Va detto che il gip ha tenuto conto di alcune delle contestazioni sollevate dai legali dei familiari di David, in particolare quelle relative alle conclusioni dei periti nominati dai magistrati, il colonnello del Ris Davide Zavattaro e il medico legale Cristina Cattaneo, in particolare per quanto riguarda la ricostruzione della caduta di David. Scrive Malavasi: “Gli oppositori contestano il risultato dell’accertamento che non sarebbe attendibile (…), osservazione sulla quale non si può che convenire e che par essere stata tenuta ben presente anche dai consulenti. (…) Proprio per questa ragione non appare utile insistere sul piano degli accertamenti scientifici, il cui risultato sarebbe in ogni modo opinabile”.

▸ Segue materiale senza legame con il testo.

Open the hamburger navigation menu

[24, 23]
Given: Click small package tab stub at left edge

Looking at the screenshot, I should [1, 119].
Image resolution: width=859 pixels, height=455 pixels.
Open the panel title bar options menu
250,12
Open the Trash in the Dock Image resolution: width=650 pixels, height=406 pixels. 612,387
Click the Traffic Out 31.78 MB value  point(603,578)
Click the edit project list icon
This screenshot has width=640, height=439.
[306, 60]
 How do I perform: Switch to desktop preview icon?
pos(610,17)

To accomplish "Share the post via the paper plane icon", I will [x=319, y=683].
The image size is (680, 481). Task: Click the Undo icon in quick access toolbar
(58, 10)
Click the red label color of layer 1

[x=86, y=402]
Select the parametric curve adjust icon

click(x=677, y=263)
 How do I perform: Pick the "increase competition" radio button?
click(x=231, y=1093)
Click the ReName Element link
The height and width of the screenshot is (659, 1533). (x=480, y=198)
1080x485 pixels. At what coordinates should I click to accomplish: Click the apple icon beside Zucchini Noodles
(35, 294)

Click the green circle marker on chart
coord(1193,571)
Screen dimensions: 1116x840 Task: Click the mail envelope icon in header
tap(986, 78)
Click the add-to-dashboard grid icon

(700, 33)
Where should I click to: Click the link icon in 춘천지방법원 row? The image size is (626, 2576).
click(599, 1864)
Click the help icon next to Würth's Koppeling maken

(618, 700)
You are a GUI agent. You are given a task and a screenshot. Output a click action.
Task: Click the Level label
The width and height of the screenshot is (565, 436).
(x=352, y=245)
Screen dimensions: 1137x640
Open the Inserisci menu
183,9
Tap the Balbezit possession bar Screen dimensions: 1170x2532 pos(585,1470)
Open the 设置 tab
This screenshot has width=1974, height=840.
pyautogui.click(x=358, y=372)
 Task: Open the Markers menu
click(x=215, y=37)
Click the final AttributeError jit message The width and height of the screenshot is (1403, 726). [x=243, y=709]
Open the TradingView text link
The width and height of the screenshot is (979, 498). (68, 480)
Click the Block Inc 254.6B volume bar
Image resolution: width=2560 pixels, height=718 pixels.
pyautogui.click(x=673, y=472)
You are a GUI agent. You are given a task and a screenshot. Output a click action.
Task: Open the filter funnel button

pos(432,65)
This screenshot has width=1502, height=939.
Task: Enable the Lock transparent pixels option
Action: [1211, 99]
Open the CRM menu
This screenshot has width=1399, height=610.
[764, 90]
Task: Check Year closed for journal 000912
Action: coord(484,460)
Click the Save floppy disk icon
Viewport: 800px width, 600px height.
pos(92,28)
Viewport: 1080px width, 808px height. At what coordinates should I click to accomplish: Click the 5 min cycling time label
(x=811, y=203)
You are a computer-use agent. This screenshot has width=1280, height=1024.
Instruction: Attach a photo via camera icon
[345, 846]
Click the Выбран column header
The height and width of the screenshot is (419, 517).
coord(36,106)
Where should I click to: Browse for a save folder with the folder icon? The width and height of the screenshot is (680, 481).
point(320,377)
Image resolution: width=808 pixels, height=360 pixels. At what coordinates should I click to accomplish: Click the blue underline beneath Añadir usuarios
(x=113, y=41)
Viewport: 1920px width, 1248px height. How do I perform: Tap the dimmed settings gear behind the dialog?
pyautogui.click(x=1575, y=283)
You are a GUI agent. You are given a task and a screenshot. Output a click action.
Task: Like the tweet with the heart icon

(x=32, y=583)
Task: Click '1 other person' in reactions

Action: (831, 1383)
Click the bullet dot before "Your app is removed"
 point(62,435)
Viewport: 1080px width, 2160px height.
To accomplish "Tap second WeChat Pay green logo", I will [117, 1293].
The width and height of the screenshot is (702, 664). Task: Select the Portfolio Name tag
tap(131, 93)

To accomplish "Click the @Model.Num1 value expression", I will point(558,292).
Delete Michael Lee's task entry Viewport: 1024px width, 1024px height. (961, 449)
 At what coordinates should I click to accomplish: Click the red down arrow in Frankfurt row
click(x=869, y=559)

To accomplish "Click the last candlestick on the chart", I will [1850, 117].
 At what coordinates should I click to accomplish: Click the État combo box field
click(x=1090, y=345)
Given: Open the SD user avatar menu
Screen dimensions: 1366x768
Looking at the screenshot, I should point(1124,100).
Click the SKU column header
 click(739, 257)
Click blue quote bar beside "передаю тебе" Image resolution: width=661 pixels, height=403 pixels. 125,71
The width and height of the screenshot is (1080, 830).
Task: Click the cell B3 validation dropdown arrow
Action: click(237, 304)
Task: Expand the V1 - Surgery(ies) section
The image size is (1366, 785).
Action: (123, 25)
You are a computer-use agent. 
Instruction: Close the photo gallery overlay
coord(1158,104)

Ai rilievi sulle ferite trovate nella parte anteriore del cadavere di Rossi, ritenute “non compatibili con l’impatto al suolo” ma anzi dovute a una “precedente colluttazione”, Malavasi non dedica alcuna attenzione. Così come alle evidenze sull’uso del telefonino di David mentre lui era già precipitato. O le varie incongruenze sul video della caduta. Ritenendo il tutto forse superfluo o, comunque, ininfluenti a escludere una nuova archiviazione. Scrive Malavasi: “Come ben si comprende, non essendo note le singole azioni in cui si concretizzò l’evento, non è possibile una verifica puntuale del nesso di derivazione, che non può essere apprezzato se non in termini di compatibilità/incompatibilità con l’unica ipotesi ricostruttiva dotata di riscontro fattuale”. Cioè il suicidio. Il riscontro fattuale? I biglietti scritti da David e ritrovati strappati nel cestino del suo ufficio. Tre tentativi di salutare sua moglie, Antonella Tognazzi. Sono la certezza alla quale il gip avvinghia la sua decisione: è suicidio. I familiari la pensano diversamente. Per loro l’unica certezza è ancora oggi che David sia morto.